Prompt: Give the data again exactly as it is written.
################
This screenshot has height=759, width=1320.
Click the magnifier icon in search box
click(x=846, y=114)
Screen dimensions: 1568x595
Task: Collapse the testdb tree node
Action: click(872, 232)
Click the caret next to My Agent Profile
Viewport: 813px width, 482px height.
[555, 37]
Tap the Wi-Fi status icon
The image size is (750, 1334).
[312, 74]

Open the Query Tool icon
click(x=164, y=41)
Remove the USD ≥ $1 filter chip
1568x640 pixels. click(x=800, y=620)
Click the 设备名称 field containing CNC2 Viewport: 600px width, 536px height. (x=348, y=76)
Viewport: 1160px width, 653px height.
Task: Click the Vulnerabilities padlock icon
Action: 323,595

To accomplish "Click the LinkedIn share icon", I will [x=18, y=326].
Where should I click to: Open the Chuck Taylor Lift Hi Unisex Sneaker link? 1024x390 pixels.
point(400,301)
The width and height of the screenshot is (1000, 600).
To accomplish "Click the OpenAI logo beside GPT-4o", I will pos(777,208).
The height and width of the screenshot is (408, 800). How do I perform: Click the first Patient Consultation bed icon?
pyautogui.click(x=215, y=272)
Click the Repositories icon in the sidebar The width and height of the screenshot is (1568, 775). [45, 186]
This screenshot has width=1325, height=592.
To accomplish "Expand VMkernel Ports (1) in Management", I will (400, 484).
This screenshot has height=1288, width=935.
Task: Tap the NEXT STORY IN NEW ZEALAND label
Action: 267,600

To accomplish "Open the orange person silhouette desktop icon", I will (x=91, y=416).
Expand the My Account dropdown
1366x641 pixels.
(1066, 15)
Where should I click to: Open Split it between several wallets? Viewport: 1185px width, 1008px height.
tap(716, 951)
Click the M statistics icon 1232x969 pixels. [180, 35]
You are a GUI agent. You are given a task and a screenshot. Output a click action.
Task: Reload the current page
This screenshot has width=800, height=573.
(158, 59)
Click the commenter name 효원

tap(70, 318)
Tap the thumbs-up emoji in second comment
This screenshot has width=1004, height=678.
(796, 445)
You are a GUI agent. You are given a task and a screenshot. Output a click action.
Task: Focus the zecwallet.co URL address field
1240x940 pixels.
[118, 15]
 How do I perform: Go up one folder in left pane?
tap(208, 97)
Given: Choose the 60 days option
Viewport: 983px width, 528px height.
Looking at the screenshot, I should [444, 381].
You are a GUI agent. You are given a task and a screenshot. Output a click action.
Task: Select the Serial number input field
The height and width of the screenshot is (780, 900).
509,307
################
Your solution:
This screenshot has height=759, width=1320.
Click the magnifier icon in search box
click(x=846, y=114)
Screen dimensions: 1568x595
Task: Collapse the testdb tree node
Action: click(872, 232)
Click the caret next to My Agent Profile
Viewport: 813px width, 482px height.
[555, 37]
Tap the Wi-Fi status icon
The image size is (750, 1334).
[312, 74]

Open the Query Tool icon
click(x=164, y=41)
Remove the USD ≥ $1 filter chip
1568x640 pixels. click(x=800, y=620)
Click the 设备名称 field containing CNC2 Viewport: 600px width, 536px height. (x=348, y=76)
Viewport: 1160px width, 653px height.
Task: Click the Vulnerabilities padlock icon
Action: 323,595

To accomplish "Click the LinkedIn share icon", I will [x=18, y=326].
Where should I click to: Open the Chuck Taylor Lift Hi Unisex Sneaker link? 1024x390 pixels.
point(400,301)
The width and height of the screenshot is (1000, 600).
To accomplish "Click the OpenAI logo beside GPT-4o", I will pos(777,208).
The height and width of the screenshot is (408, 800). How do I perform: Click the first Patient Consultation bed icon?
pyautogui.click(x=215, y=272)
Click the Repositories icon in the sidebar The width and height of the screenshot is (1568, 775). [45, 186]
This screenshot has width=1325, height=592.
To accomplish "Expand VMkernel Ports (1) in Management", I will (400, 484).
This screenshot has height=1288, width=935.
Task: Tap the NEXT STORY IN NEW ZEALAND label
Action: 267,600

To accomplish "Open the orange person silhouette desktop icon", I will (x=91, y=416).
Expand the My Account dropdown
1366x641 pixels.
(1066, 15)
Where should I click to: Open Split it between several wallets? Viewport: 1185px width, 1008px height.
tap(716, 951)
Click the M statistics icon 1232x969 pixels. [180, 35]
You are a GUI agent. You are given a task and a screenshot. Output a click action.
Task: Reload the current page
This screenshot has width=800, height=573.
(158, 59)
Click the commenter name 효원

tap(70, 318)
Tap the thumbs-up emoji in second comment
This screenshot has width=1004, height=678.
(796, 445)
You are a GUI agent. You are given a task and a screenshot. Output a click action.
Task: Focus the zecwallet.co URL address field
1240x940 pixels.
[118, 15]
 How do I perform: Go up one folder in left pane?
tap(208, 97)
Given: Choose the 60 days option
Viewport: 983px width, 528px height.
Looking at the screenshot, I should [444, 381].
You are a GUI agent. You are given a task and a screenshot. Output a click action.
Task: Select the Serial number input field
The height and width of the screenshot is (780, 900).
509,307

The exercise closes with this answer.